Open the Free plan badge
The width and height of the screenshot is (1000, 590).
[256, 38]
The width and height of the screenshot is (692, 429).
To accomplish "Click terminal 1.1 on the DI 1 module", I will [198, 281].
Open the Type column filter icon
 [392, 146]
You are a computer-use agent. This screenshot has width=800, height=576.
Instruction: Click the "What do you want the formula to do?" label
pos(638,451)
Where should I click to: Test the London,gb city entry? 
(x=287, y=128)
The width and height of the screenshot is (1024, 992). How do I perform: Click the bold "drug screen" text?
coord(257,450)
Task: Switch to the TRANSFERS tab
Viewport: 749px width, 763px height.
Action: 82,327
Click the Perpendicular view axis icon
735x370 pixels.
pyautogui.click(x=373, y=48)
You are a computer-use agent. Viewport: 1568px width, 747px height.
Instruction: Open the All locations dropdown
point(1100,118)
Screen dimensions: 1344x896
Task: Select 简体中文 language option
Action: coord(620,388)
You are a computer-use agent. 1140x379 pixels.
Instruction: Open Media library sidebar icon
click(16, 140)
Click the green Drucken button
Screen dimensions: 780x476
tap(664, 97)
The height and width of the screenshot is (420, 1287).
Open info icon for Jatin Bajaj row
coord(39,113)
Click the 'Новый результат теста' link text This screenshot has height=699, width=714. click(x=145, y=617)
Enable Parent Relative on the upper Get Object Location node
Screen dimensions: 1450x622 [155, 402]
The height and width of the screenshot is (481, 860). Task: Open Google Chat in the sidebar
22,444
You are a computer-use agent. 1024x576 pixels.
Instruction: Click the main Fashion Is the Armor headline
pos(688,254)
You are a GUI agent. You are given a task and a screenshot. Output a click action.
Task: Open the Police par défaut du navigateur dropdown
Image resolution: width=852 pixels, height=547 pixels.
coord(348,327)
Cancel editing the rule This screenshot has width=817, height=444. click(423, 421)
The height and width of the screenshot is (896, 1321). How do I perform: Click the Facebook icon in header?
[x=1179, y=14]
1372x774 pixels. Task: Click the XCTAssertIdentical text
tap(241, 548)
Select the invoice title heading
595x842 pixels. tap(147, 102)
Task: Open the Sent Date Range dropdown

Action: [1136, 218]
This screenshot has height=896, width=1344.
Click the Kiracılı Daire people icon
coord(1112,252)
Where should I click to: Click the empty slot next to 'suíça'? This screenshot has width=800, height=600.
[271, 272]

· · ·

(Directions for this task) Pull every line containing the word "agent" out of the material.

(Output of the task)
You are a computer-use agent. This screenshot has width=800, height=576.
You are a computer-use agent. Viewport: 1568px width, 747px height.
You are a computer-use agent. 1140x379 pixels.
You are a computer-use agent. 1024x576 pixels.
You are a GUI agent. You are given a task and a screenshot. Output a click action.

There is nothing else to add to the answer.